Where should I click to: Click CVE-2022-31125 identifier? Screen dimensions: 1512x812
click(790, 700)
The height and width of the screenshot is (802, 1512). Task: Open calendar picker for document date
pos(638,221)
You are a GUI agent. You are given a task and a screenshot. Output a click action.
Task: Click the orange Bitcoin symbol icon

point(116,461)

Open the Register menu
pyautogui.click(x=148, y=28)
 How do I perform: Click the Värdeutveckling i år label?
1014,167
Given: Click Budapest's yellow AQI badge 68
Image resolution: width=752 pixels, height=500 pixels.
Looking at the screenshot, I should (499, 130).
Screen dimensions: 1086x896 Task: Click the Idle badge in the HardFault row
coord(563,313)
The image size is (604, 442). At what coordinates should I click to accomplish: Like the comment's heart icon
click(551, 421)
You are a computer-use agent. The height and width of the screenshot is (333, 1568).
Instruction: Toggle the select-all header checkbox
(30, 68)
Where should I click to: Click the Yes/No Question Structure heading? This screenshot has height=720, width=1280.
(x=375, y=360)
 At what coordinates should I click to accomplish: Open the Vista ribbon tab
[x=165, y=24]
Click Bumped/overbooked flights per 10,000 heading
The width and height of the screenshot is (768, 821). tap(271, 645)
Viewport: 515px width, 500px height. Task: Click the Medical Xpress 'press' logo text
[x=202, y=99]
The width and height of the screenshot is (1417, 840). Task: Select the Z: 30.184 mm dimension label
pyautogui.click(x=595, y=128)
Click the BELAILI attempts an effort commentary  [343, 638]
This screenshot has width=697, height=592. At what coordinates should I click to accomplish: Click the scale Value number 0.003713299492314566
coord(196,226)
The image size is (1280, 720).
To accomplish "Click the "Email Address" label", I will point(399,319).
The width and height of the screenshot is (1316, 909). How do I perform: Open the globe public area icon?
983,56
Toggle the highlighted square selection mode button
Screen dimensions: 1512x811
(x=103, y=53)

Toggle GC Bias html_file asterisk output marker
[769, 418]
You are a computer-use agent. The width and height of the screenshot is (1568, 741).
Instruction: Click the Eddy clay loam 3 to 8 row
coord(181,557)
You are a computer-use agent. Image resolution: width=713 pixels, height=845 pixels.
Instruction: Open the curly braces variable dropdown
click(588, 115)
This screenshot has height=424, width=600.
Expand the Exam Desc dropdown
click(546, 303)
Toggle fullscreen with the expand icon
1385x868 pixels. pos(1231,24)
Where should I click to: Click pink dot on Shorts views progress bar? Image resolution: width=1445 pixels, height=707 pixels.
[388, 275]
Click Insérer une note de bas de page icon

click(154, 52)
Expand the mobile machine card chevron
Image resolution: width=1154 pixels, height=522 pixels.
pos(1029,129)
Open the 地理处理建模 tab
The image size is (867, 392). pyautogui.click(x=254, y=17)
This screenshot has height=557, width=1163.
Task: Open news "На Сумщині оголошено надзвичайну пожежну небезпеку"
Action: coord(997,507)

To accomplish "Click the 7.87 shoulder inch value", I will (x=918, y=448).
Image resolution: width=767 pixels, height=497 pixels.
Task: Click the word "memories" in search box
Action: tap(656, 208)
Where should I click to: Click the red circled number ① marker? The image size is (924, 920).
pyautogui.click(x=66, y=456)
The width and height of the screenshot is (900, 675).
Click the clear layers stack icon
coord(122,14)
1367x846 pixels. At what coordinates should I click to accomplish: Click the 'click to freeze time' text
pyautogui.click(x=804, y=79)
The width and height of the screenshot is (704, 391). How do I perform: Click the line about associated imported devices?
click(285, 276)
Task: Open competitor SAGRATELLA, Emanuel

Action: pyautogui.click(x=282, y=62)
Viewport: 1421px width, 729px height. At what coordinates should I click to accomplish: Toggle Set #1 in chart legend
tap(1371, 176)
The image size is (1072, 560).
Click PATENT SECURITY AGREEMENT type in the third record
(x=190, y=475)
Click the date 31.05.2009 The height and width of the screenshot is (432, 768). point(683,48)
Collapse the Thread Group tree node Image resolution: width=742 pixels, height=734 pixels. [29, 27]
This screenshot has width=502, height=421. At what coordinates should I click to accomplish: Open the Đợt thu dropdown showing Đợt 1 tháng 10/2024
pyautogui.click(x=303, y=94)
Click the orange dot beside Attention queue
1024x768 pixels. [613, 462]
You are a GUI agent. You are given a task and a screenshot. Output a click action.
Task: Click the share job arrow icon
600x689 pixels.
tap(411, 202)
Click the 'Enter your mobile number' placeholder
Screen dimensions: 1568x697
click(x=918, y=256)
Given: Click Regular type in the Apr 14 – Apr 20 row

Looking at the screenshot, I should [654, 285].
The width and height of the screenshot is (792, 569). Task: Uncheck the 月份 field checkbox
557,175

######

### [Written request]
Quote word for word the part of the records that opens with the line containing "The image size is (1072, 560)." and continues through the end of the records.

### [Output of the exercise]
The image size is (1072, 560).
Click PATENT SECURITY AGREEMENT type in the third record
(x=190, y=475)
Click the date 31.05.2009 The height and width of the screenshot is (432, 768). point(683,48)
Collapse the Thread Group tree node Image resolution: width=742 pixels, height=734 pixels. [29, 27]
This screenshot has width=502, height=421. At what coordinates should I click to accomplish: Open the Đợt thu dropdown showing Đợt 1 tháng 10/2024
pyautogui.click(x=303, y=94)
Click the orange dot beside Attention queue
1024x768 pixels. [613, 462]
You are a GUI agent. You are given a task and a screenshot. Output a click action.
Task: Click the share job arrow icon
600x689 pixels.
tap(411, 202)
Click the 'Enter your mobile number' placeholder
Screen dimensions: 1568x697
click(x=918, y=256)
Given: Click Regular type in the Apr 14 – Apr 20 row

Looking at the screenshot, I should [654, 285].
The width and height of the screenshot is (792, 569). Task: Uncheck the 月份 field checkbox
557,175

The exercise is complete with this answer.